How the hell had this happened? In all the years he’d been with the company, they’d never lost a person. And now this. Len’s gaze flitted over Clay’s back. A blue SYRACUSE splashed across it in bold letters. Where was his harness? A sliver of panic inched up his legs and landed in his gut. Where the hell was his damn harness?
Len
pushed himself up and blew out a steadying breath as he made his way to Clay’s truck and yanked out his safety harness. The boy was not going to be remembered as the reckless fool who got himself killed because he hadn’t worn a damn safety harness. That would make him nothing more than a statistic for an insurance company, and Clay and his family deserved better than that.
Chapter 2
“Money is all those kinds of people want anyway.”—Diana Flannigan
“Mr. Flannigan? Excuse me, sir, but your niece just called again.”
Rourke Flannigan glanced up from the financial reports spread out on his desk. Niece? Oh yes, Abigail. “What did she want this time, Maxine?”
Maxine Simmons cleared her throat. “It seems she’s having a bit of a problem working your remote control.”
“What?” The girl had been living with him for three weeks and was already driving him crazy.
“Your remote control, sir. To your television.”
Rourke shook his head and forced the curse back down his throat. Maxine didn’t appreciate “cuss” words, as she called them, and since she was the only secretary he’d ever hired who didn’t want to marry him, he tried to honor her request and saved the swear words for when she was out of earshot. And right now, he’d saved up quite a few under the name of Abigail.
“Remind me again, Maxine, why I have not turned this child over to Child Services?”
“She’s your niece, sir.”
“She’s also a tyrant, an abominable tyrant. Abigail the Abominable.”
“Yes, sir.”
Rourke leaned back in his chair and considered his current situation. “What am I supposed to do with her? I haven’t been around a thirteen-year-old in,” he paused and thought, “damn, oh, sorry, Maxine, in almost twenty years since I was thirteen.”
“Yes, sir.”
“What do I know about thirteen-year-olds? They’re rude, slovenly, and self-centered. Why would anyone want one, can you tell me that, Maxine?”
“I suppose they grow on a person, Mr. Flannigan.”
Spoken as the spinster Maxine was, as though she were referring to moss or barnacles. “I suppose, but good Lord, why would a person actually choose to be stuck with a child?”
“I’m sure I don’t know, sir.”
Rourke laughed. “Which is why we suit so very well.” His laughter shrank to a half sigh. “But here I am, saddled with a niece I haven’t seen in seven years and am now solely responsible for because my free-spirited sister and her idiotic friends decided to fly a prop plane across the Indian Ocean.” Damn them. “How ridiculously irresponsible.”
“Yes, sir.”
“It’s not like I can farm her out to Diana,” he said, thinking of his aunt. “Can you picture her face if Abigail dropped the F-bomb?”

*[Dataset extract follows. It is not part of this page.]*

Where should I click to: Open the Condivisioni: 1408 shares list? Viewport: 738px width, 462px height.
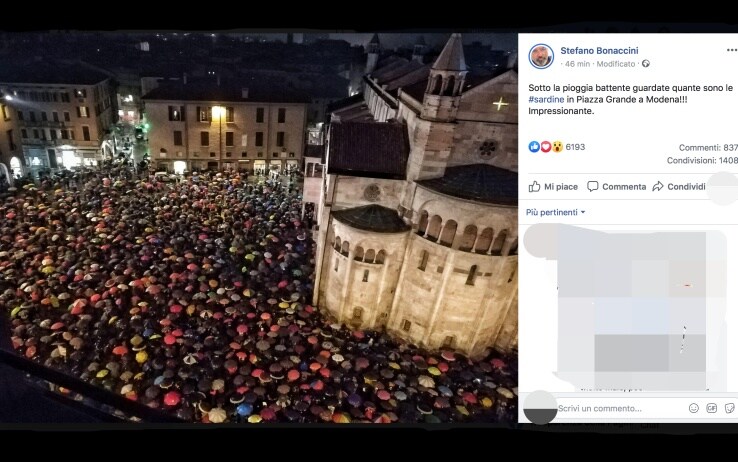[702, 160]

“No sir, I cannot picture it.”
“You know, I’d pay Child Services a monthly fee for Abigail’s food and clothing, and I’d rent a nice little apartment over on Crestwood—”
“They don’t do that sort of work, sir.” Maxine adjusted her cat-eye glasses and peered at him. “They handle children who are in danger. Abuse, abandonment, and the like, I believe.”
“Well, if my niece continues to call me every five minutes, she will be in danger.”
“Yes, sir.”
He sighed again as the beginnings of a headache pinched his right temple. “Tell her I can’t talk right now. She should go online and pick out her own television with her own remote, so she doesn’t need to play with mine.”
“Very well, sir.”
“Do you think that will satisfy her?” He had no idea. If she were fifteen years older and not his niece, he’d send her flowers or jewelry—whatever a Centurion Black card could buy, which was anything. He stayed away from those who wanted non-monetary offerings. They were the ones who—
“It will help, sir.”
“What? Oh, right. Tell her to order whatever she wants, make a list, and give it to you. DVDs, an iPod, whatever kids are into these days.” Who knew what that was? “Something to keep her occupied.”
“I’ll see to it, sir.”
“And make sure she practices the house code. I do not want the police department calling my office again today. Three times in three days is a bit much, don’t you think?”
“It would appear a bit excessive.”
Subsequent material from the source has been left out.